Le livre qui fait du bien (49) : "Le garçon qui parlait aux dauphins" de Ginny Rorby

LIVRES
COUP DE COEUR - Roman, témoignage, essai... Chaque semaine, retrouvez le choix "feel good" de Christophe Mangelle, fondateur et rédacteur en chef du site culturel "La Fringale Culturelle". Aujourd'hui : le roman familial de Ginny Rorby, "Le garçon qui parlait aux dauphins", aux éditions Macha.

C’est qui ?
Reconnue pour ses romans pour adolescents et jeunes adultes, Ginny Rorby est originaire de Winter Park, en Floride. C’est là-bas que son intérêt pour la faune commence et que son amour pour les animaux apparaît. Après le lycée et une expérience ratée d’employée de banque, elle devient agent de bord pour une compagnie aérienne pendant près de dix ans. À l’âge de 33 ans, elle change radicalement de vie. Elle s’inscrit d’abord à l’Université de Miami où elle obtient un diplôme de biologie. Puis elle se lance dans l’écriture et valide une maîtrise en création littéraire de l'Université internationale de Floride. Elle a déjà écrit cinq romans et c’est son premier qu’on peut enfin lire en français.

Ça parle de quoi ?
D’une jeune fille de douze ans, Lily, qui n’a pas la vie facile. Après le décès de sa maman, elle vit avec son beau-père et son petit frère, attachant et différent.
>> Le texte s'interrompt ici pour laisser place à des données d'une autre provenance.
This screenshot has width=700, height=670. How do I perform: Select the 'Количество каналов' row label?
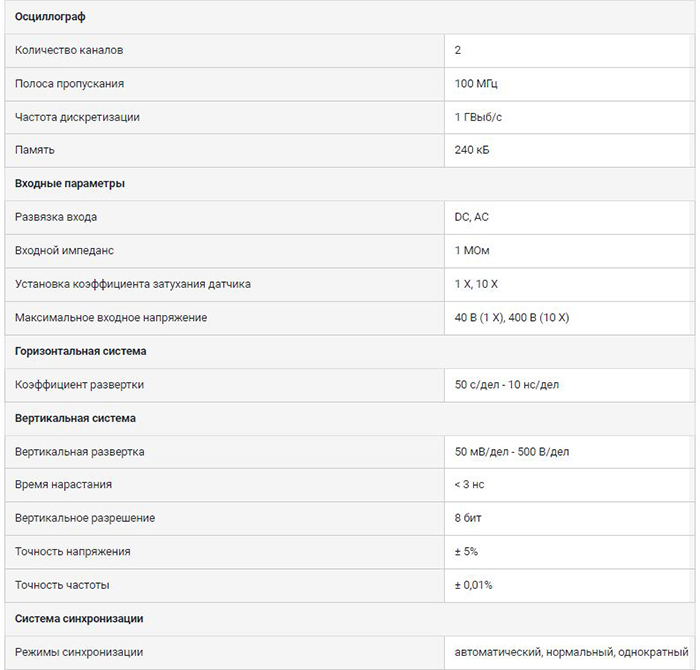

Ce dernier est autiste. Ensemble, Lily et son beau-père cherchent des solutions pour aider Adam à être en contact avec la vie. Jusqu’au jour où ils l’emmènent nager avec les dauphins en captivité à la Biscayne Oceanarium. Après plusieurs baignades au fil du temps, Adam est de plus en plus heureux. Seulement, une nouvelle question se pose : peut-on accepter la captivité d’un dauphin pour autant ? Et qu’en est-il de la liberté de l’animal ? Avec diplomatie, Lily va tenter de résoudre ce cas de conscience.

A LIRE AUSSI
>> 
Le livre qui fait du bien (47) : "En attendant Doggo" de Mark Mills
Pourquoi on aime ?
Ce roman s’adresse à toute la famille dès l’âge de douze ans. Subtilement, il ouvre le débat sur la maladie, la différence, le deuil, la cause animale, la captivité, faisant écho avec une infinie délicatesse à l’être humain qui palpite en chacun d’entre nous. L’écriture raffinée de Ginny Rorby restitue admirablement l’univers de l’enfance, la difficulté d’être une petite fille comme les autres avec le poids de l’amour d’un frère différent. Subtilement, la romancière nous raconte une histoire d’amitié extraordinaire entre un enfant autiste et un dauphin privé de liberté. Aussi fort que pudique, vous serez sous le charme de ce roman lumineux dont on ressort chaviré d’émotion.

>> Le garçon qui parlait aux dauphins, de Ginny Rorby, Éditions Macha. 274 pages. 18,90 euros.